Job 1: Render the collection entries as a numbered list, starting with the line that contains "discretion (227, 259)" and going on through the line that contains "available (383, 894)", both lines included. Leave out blank lines.

SENS. LAWTON CHILES and Pete Domenici, chairman and ranking Republican on the Senate Budget Committee, are supposed to meet today to discuss a "fix" of the budget process. The interesting thing about the likely topics of discussion is how far removed they are from the world in which the rest of us mortals live, and which we are pleased to call real.
The goal is to create a terrifying trap that will force everyone, but most of all, of course, the president, to flee to the bargaining table. You do this by reconstructing the Gramm-Rudman guillotine -- setting deficit targets and providing for automatic cuts in both domestic programs and defense if Congress and the president can't meet them. In theory, at least, the president will then be forced to choose between the tax increase he doesn't want and the defense budget he does.

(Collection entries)
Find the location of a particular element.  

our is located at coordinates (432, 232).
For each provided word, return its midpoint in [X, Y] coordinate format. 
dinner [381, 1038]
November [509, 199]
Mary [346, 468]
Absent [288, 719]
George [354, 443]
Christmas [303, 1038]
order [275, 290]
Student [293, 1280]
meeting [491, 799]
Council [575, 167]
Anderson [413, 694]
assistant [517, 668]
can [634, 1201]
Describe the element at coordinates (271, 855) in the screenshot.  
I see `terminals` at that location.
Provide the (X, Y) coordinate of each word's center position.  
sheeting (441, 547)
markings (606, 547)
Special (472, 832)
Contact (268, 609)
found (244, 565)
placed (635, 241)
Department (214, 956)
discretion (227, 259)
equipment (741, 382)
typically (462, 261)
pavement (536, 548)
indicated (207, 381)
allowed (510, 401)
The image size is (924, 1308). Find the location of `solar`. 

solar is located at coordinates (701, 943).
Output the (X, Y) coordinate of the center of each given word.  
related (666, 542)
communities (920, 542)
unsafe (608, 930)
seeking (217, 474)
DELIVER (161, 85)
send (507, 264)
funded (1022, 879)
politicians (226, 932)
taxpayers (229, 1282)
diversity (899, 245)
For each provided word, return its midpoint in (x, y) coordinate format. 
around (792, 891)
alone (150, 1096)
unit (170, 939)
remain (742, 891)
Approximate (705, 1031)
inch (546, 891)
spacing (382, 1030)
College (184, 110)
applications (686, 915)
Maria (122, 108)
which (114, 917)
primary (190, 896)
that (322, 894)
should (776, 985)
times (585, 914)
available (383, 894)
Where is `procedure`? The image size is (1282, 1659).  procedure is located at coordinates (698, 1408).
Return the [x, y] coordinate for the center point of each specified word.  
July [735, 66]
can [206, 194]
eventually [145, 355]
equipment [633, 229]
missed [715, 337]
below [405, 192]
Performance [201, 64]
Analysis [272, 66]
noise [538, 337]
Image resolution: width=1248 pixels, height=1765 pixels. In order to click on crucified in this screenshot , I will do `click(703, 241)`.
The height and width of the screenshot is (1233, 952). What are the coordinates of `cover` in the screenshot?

Job 2: Reproduce the entire passage on the budget process.

Reply 1:
1. discretion (227, 259)
2. equipment (741, 382)
3. typically (462, 261)
4. pavement (536, 548)
5. indicated (207, 381)
6. allowed (510, 401)
7. The image size is (924, 1308). Find the location of `solar`. 
8. solar is located at coordinates (701, 943).
9. Output the (X, Y) coordinate of the center of each given word.  
10. related (666, 542)
11. communities (920, 542)
12. unsafe (608, 930)
13. seeking (217, 474)
14. DELIVER (161, 85)
15. send (507, 264)
16. funded (1022, 879)
17. politicians (226, 932)
18. taxpayers (229, 1282)
19. diversity (899, 245)
20. For each provided word, return its midpoint in (x, y) coordinate format. 
21. around (792, 891)
22. alone (150, 1096)
23. unit (170, 939)
24. remain (742, 891)
25. Approximate (705, 1031)
26. inch (546, 891)
27. spacing (382, 1030)
28. College (184, 110)
29. applications (686, 915)
30. Maria (122, 108)
31. which (114, 917)
32. primary (190, 896)
33. that (322, 894)
34. should (776, 985)
35. times (585, 914)
36. available (383, 894)

Reply 2:
SENS. LAWTON CHILES and Pete Domenici, chairman and ranking Republican on the Senate Budget Committee, are supposed to meet today to discuss a "fix" of the budget process. The interesting thing about the likely topics of discussion is how far removed they are from the world in which the rest of us mortals live, and which we are pleased to call real.
The goal is to create a terrifying trap that will force everyone, but most of all, of course, the president, to flee to the bargaining table. You do this by reconstructing the Gramm-Rudman guillotine -- setting deficit targets and providing for automatic cuts in both domestic programs and defense if Congress and the president can't meet them. In theory, at least, the president will then be forced to choose between the tax increase he doesn't want and the defense budget he does.